Exercise requirements: Collect every line in the listing below that contains the string "size".

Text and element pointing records
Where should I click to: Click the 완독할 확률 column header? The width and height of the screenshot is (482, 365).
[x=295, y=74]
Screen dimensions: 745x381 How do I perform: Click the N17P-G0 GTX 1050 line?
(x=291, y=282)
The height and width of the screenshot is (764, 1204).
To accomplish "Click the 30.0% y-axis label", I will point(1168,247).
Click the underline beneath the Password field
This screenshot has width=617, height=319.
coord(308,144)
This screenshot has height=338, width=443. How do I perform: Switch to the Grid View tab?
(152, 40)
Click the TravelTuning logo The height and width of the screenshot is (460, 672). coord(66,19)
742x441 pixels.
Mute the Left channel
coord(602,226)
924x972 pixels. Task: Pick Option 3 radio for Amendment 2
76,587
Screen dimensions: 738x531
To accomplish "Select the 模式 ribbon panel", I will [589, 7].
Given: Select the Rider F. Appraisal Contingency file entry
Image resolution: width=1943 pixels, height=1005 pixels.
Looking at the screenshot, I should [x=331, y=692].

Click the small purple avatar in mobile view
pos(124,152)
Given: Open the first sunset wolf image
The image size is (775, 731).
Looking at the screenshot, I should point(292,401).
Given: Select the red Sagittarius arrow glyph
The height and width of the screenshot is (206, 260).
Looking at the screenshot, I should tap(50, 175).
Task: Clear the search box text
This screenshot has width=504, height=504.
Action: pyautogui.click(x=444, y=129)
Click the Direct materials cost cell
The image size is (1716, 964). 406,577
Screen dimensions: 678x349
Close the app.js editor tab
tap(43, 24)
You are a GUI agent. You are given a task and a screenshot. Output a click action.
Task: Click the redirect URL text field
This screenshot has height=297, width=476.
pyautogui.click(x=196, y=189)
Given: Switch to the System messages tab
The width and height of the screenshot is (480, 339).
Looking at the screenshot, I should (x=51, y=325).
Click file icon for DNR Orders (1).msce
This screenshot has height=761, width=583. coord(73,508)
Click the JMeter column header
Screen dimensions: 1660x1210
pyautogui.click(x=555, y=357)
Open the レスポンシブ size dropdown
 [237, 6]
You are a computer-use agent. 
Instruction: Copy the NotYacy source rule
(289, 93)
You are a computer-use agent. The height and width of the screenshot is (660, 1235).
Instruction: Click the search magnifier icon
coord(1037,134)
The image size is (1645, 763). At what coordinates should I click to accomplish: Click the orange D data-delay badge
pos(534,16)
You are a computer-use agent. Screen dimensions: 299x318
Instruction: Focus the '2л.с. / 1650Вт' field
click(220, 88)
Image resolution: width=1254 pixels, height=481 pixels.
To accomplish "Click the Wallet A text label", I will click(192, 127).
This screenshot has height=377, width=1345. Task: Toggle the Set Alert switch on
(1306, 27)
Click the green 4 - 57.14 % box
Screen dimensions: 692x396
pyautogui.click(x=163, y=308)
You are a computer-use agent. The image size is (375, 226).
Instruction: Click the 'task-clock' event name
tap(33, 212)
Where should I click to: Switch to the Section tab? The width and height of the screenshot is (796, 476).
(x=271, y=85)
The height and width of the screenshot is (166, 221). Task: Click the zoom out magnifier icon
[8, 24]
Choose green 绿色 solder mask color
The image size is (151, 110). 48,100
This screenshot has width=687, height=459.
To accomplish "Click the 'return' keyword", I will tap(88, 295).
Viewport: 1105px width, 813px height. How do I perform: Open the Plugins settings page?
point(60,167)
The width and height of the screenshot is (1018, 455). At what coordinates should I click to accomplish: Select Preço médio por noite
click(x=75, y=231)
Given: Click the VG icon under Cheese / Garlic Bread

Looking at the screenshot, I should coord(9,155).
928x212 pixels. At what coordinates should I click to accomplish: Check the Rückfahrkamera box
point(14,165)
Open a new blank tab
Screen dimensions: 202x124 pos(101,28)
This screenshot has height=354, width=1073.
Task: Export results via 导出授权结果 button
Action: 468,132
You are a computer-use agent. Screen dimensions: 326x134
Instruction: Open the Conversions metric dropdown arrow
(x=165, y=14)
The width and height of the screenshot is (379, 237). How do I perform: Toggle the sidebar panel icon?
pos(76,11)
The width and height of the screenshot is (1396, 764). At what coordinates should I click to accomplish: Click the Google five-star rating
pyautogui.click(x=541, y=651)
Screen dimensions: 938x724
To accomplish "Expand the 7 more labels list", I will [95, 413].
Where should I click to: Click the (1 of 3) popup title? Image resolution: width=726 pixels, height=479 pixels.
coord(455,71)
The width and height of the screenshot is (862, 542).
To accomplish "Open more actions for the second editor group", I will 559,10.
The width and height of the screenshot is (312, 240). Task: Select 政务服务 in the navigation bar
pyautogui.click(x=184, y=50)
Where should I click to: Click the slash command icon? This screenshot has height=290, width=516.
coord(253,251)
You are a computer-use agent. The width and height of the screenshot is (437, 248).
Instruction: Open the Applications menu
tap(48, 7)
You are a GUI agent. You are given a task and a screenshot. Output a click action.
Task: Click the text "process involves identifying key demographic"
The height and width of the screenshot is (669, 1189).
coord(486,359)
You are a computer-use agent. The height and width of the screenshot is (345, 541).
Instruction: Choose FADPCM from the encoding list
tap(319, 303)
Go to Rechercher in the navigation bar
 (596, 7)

Right answer:
The image size is (775, 731).
The image size is (1716, 964). 406,577
Open the レスポンシブ size dropdown
The image size is (1645, 763). At what coordinates should I click to accomplish: Click the orange D data-delay badge
You are a computer-use agent. The image size is (375, 226).
The image size is (151, 110). 48,100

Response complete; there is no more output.